Nuclear bombs and censorship
There is a proverbial story that ARPAnet, which later grew into the Internet, was designed to route around failed nodes so that it could keep functioning after a nuclear attack. Even if that story is not strictly true (the design had more to do with the unreliable networking hardware of the time), the actual networking layers of the Internet are highly failure-tolerant.
Information-freedom activist John Gilmore took that ARPAnet creation myth a step further, and argued that
The Net interprets censorship as damage and routes around it.
Just as the Internet (as a network) can route around damage, “The Net” (as a culture) can route around censorship using Internet-the-network as a tool. History has proven Mr. Gilmore right: the entertainment industry, for example, has entirely failed to control and restrict the distribution of movies and music online, and the US government — which could reduce dozens of other countries to ash with the push of a button — could do nothing to prevent the spread of the (unauthorized) WikiLeaks data.
Replication, not routing
The Internet consists of a large collection of specifications and standards that define and enable its ability to route around damage; there’s no similar set of standards for getting information around censorship barriers (whether related to intellectual property or restriction of basic human rights). So how does it work? Why can’t the music industry, for example, take a song offline once people have started sharing it? How does “The Net” route so-called “pirated” content around huge, angry corporations spending millions of dollars hiring lawyers and lobbying legislators?
The trick with content seems not to be routing, but replication. To survive online, a piece of information simply has to be copied faster than its opponents can take it offline. Because it’s possible to make perfect, lossless copies of digital content, it becomes irrelevant whether a copy is first generation or 10th generation. For example, if five people make copies of content, then five more people make copies of each of those copies, etc., by the 10th generation you have 510 — or nearly 10 million — perfect copies spread out around the world, and with extremely-popular content, that process can take place in minutes.
Could we rebuild data.gov?
It’s likely that most Americans won’t suffer any real harm from today’s shutdown of data.gov: open data is still in its infancy. However, if we in the open-data community realize our hopes and succeed at making open data a critical part of how the world works, then the next shutdown could be far more harmful. Companies that rely on open data might have to close their doors and furlough employees; emergency responders in the field might have trouble helping victims of a flood or earthquake; maps or navigation systems might stop working; and so on. The more-successful open data becomes, the higher the cost of having it fail.
It would not be a complete disaster, however. A lot of the open data on data.gov exists in copies elsewhere, and if the site were to disappear, we could probably find copies of individual datasets on hard drives scattered around the world, and reproduce most of the data that was on it on 30 September. It would take time, and we wouldn’t know if the data was corrupt or fraudulent, but in most cases, it would probably be OK. As the world moved further and further beyond 30 September 2013, we’d also have to figure out how to get new data from the departments, offices, and organisations who had previously centralised their datasets in data.gov.

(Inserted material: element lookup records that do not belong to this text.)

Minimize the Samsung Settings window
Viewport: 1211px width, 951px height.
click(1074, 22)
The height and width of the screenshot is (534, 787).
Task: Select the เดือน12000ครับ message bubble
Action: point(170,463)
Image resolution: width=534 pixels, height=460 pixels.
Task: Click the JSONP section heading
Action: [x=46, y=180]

Learning from the pirates …
How can we make this recovery process easier? Let’s imitate the people who have already solved this problem: the so-called content “pirates.” We expect centralized open-data sites like data.gov to be available all of the time; the pirates expect their sources to vanish at any moment. We expect data providers to help and encourage us to use their data; the pirates expect legal action trying to shut them down. We get funding; they get fines or even sometimes go to jail. Yet they flourish, while we’re vulnerable to any government’s or organisations internal financial squabbling.
The answer is to copy, copy, copy, and copy. Make copies of all the open data you can find, share your copies with as many people as you can, and keep the copies somewhere safe, just as you would with MP3s of your favourite artist. Open-data sites that discourage bulk downloading need to rethink their priorities, but if they don’t, find a way around any barriers that they throw up. We need 1,000 sites providing the data.gov data, spread around the world, some publicly-funded, and some private. In a sense, a litigious recording company and a government-funded open-data site present exactly the same risks to their users, and we have to learn not to trust the availability of any single site.
… but sailing under true colours
But still, we’re not pirates. Unlike content piracy, open-data sharing can stay out in the daylight. Ministers and heads of state support us, international organisations and foundations fund us, and the media praise us. That means that we have the opportunity to get together and come up with real standards or specs for keeping open data available, just as the ARPANet founders did for network resiliency. These processes are hard, they will take time, and most ideas will go nowhere, but eventually, we could come up with something as useful as the collection of the Internet standards and less-formal, ad-hoc that allow you to get to this blog even around a broken router.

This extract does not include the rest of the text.